[Records from a data source]
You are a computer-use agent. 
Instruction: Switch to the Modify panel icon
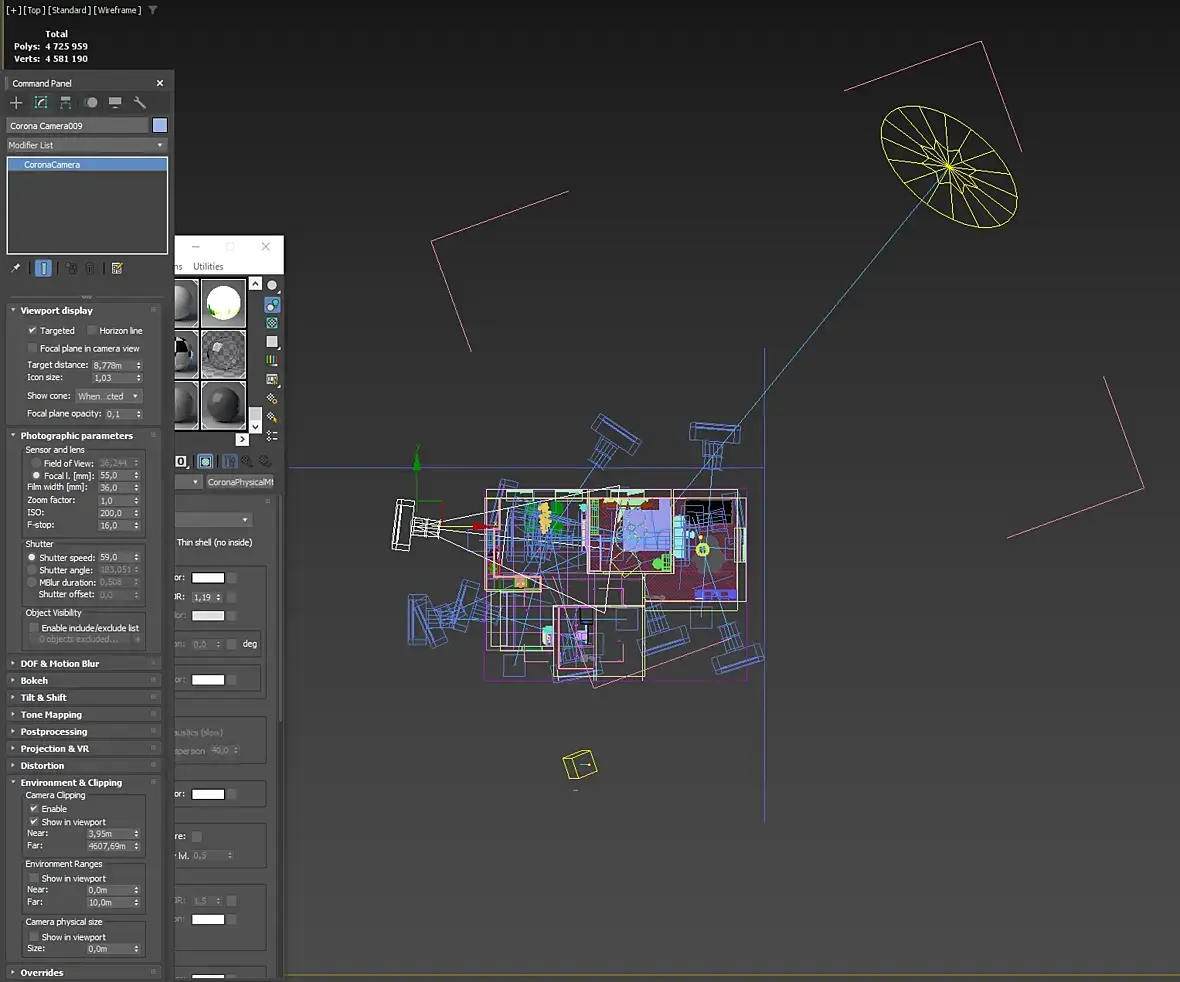tap(41, 102)
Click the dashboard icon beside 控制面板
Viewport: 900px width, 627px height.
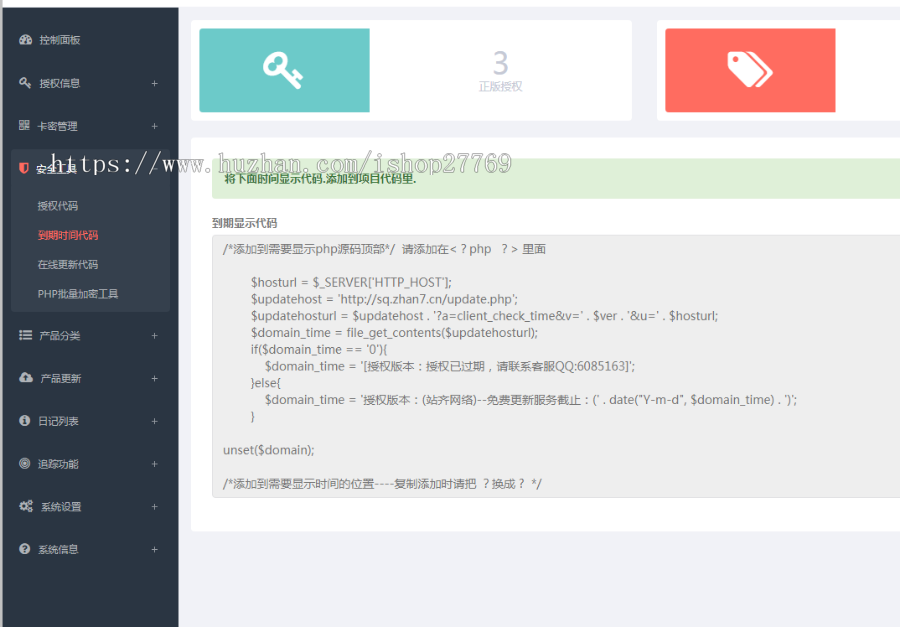coord(25,40)
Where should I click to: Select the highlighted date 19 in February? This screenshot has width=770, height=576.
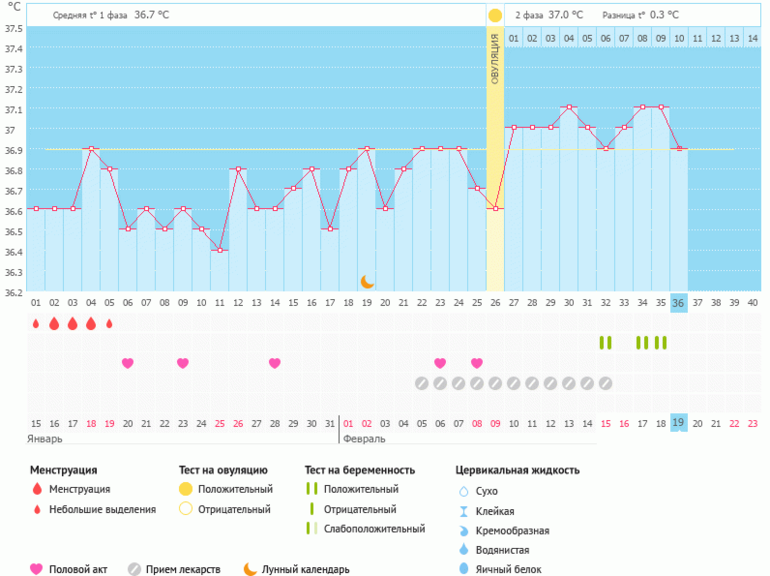pos(678,422)
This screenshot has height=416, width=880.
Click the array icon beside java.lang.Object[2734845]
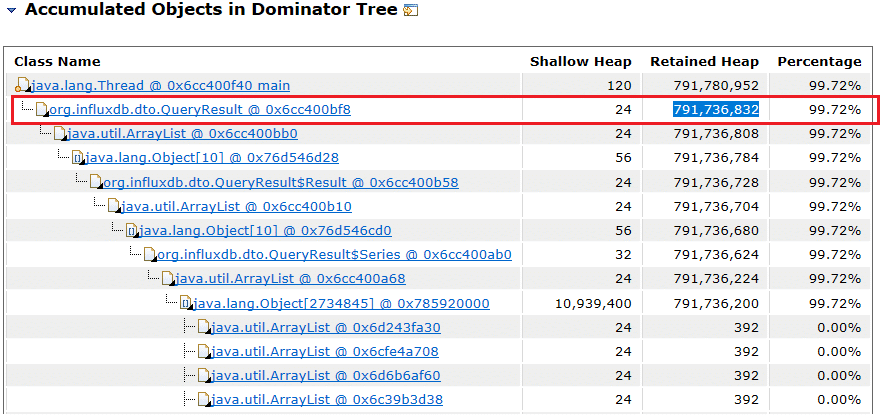(185, 303)
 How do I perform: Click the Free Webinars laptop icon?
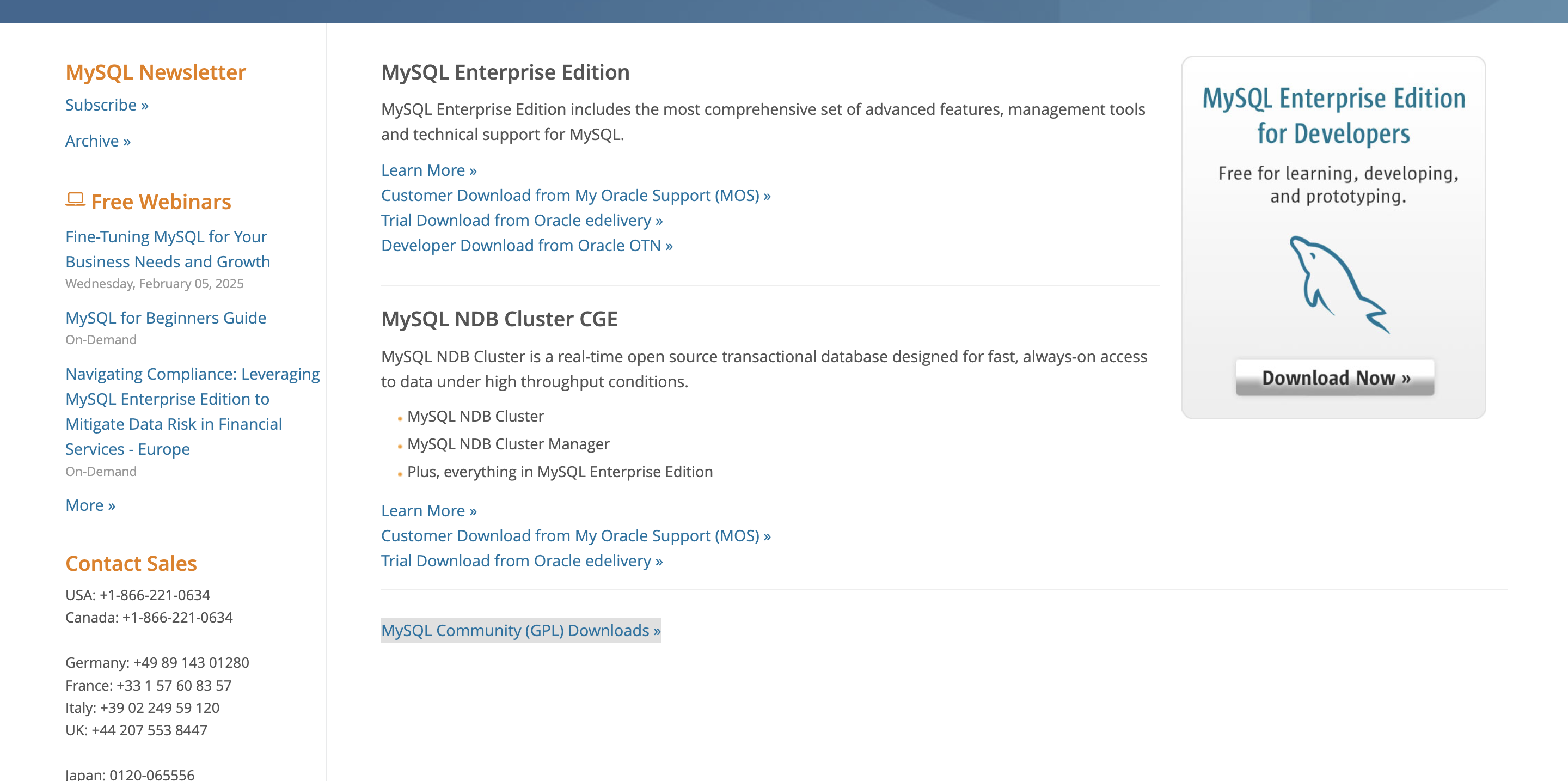click(x=75, y=200)
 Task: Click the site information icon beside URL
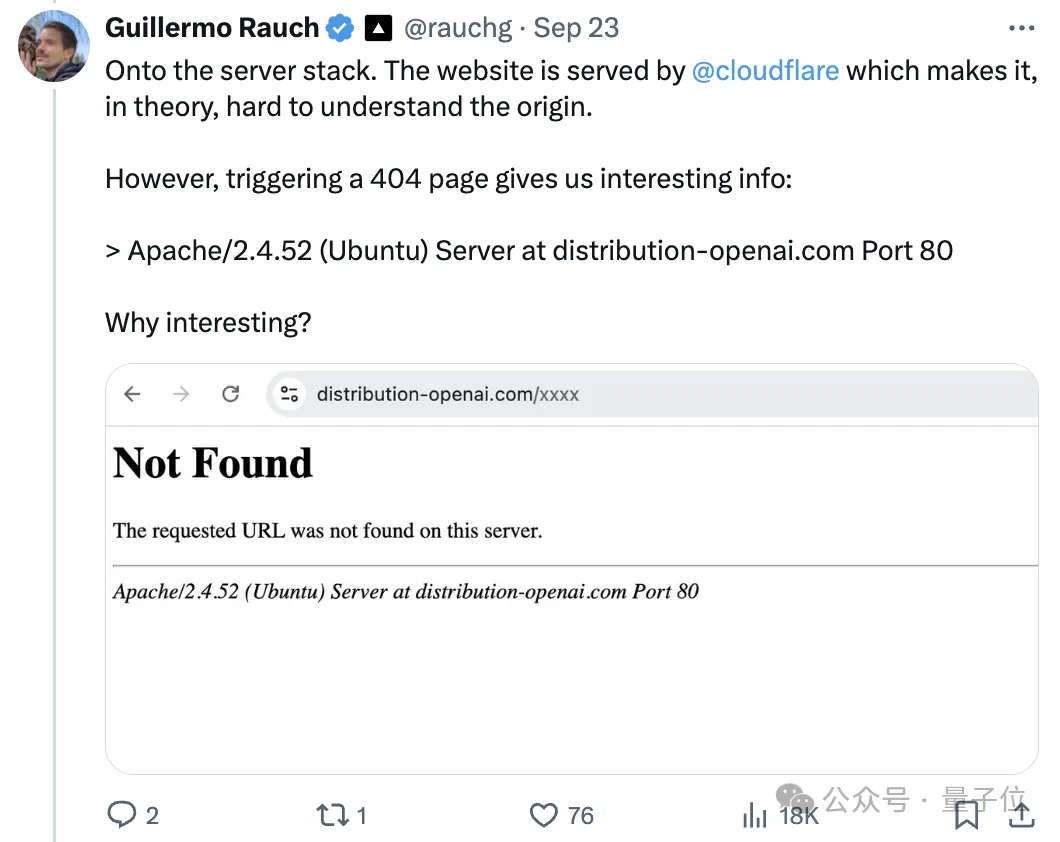point(290,394)
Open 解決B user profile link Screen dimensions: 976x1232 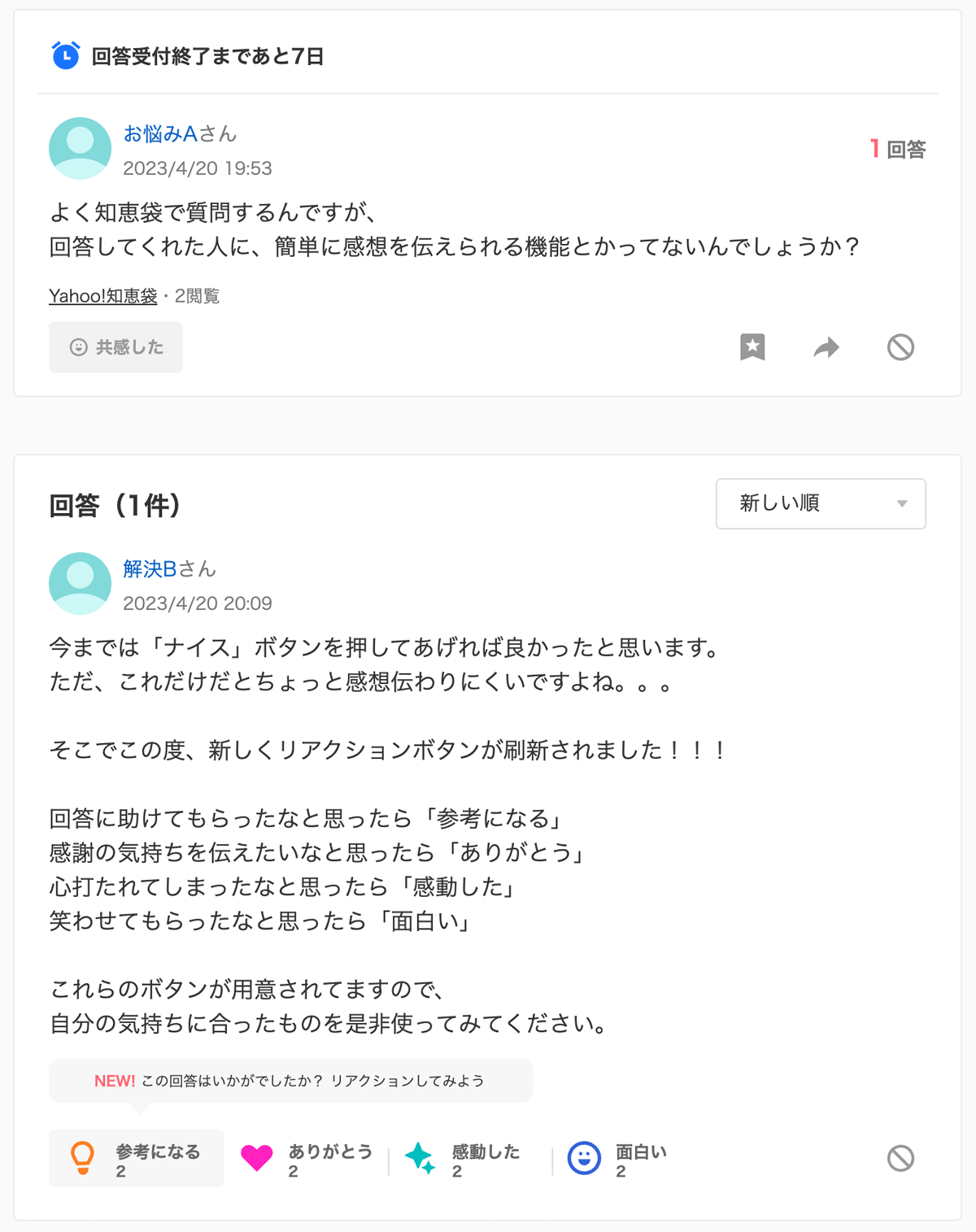150,568
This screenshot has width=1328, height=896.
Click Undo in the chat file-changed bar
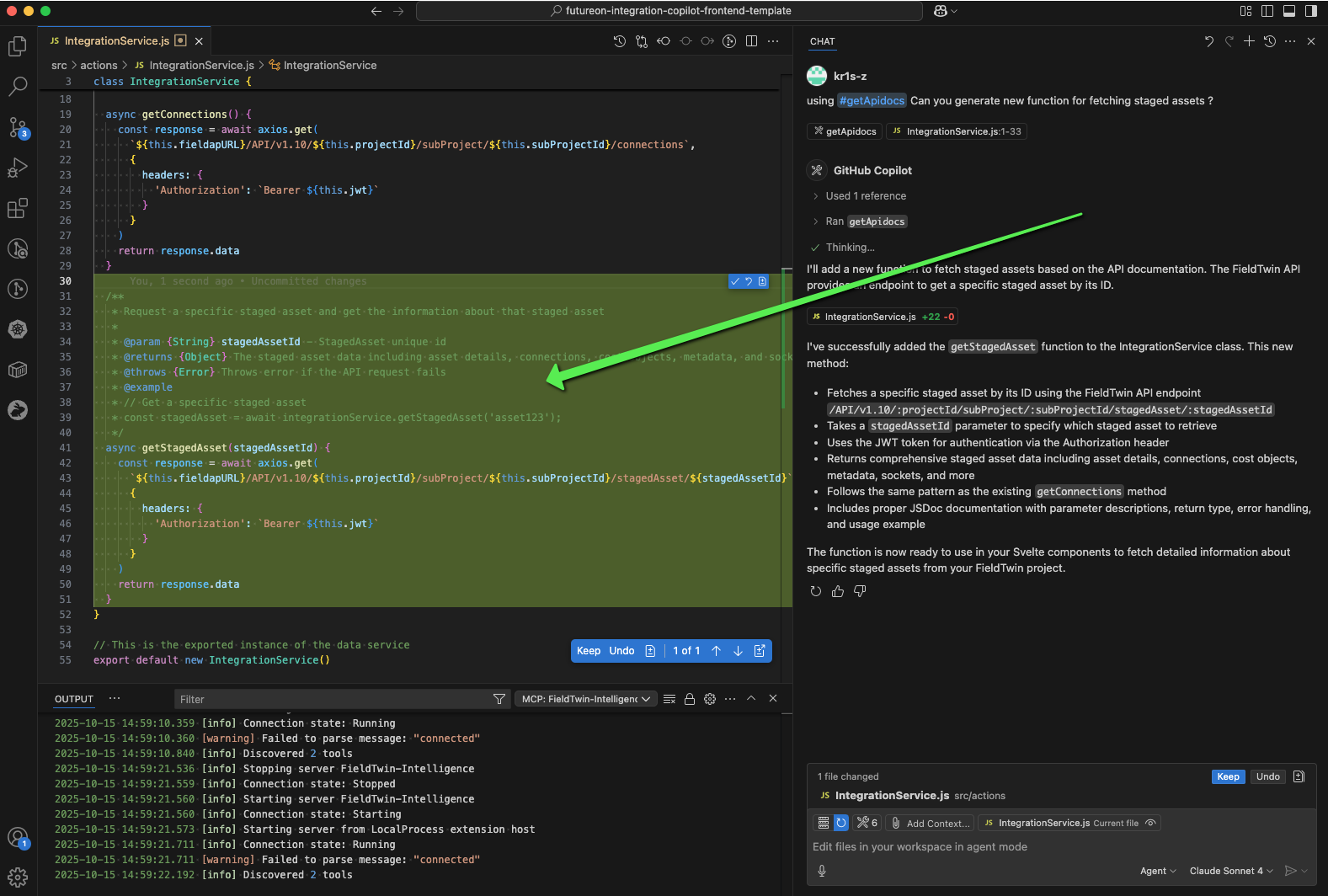[x=1267, y=776]
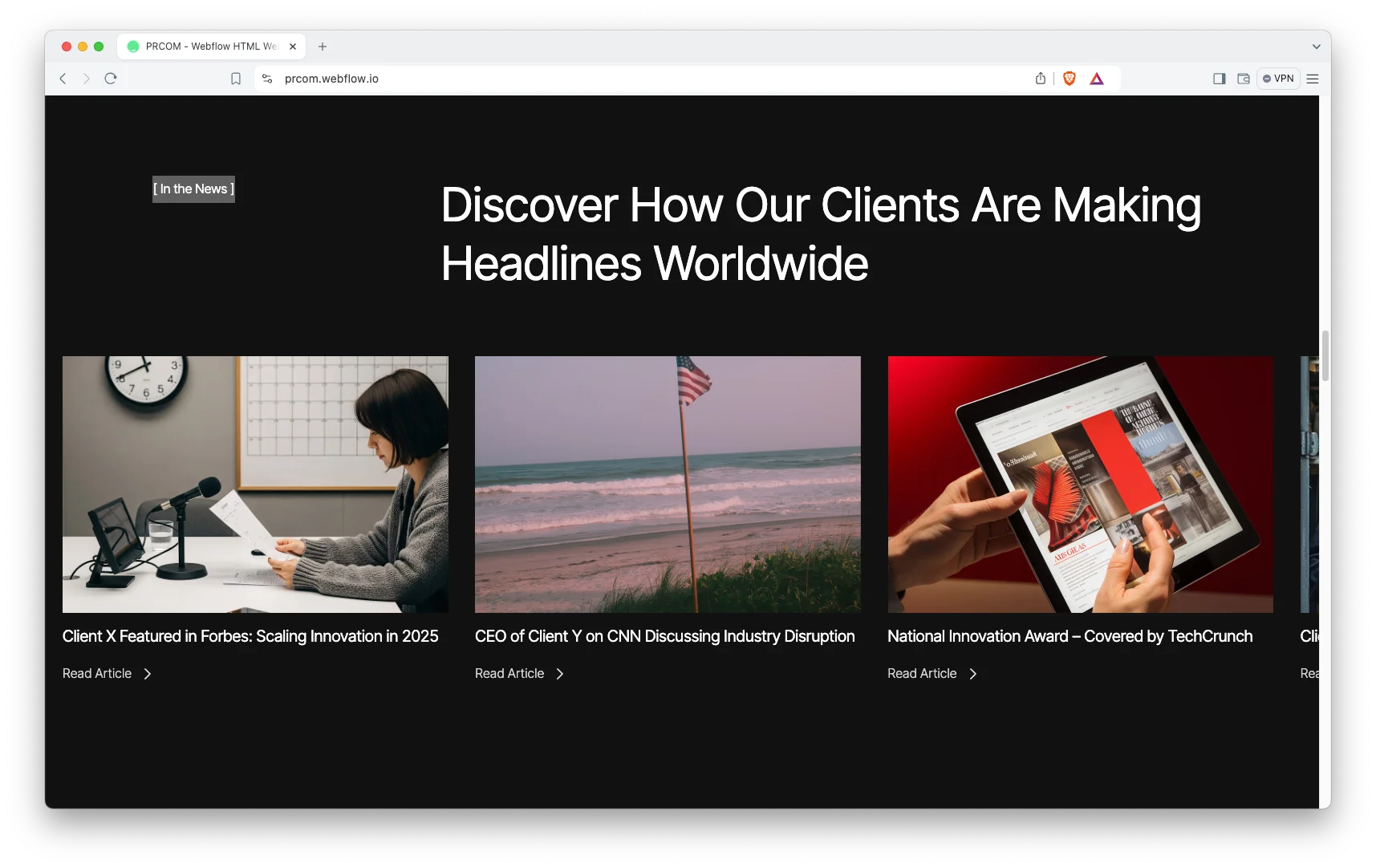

*Description of the task*: Copy nothing but the lines from the start of the entries through the line with "This screenshot has height=416, width=880.". Write them out exactly, without pictures.

*Solved problem*:
You are a computer-use agent. 
Instruction: Switch to the Modify panel icon
tap(41, 102)
Click the dashboard icon beside 控制面板
Viewport: 900px width, 627px height.
coord(25,40)
Where should I click to: Select the highlighted date 19 in February? This screenshot has width=770, height=576.
pos(678,422)
This screenshot has height=416, width=880.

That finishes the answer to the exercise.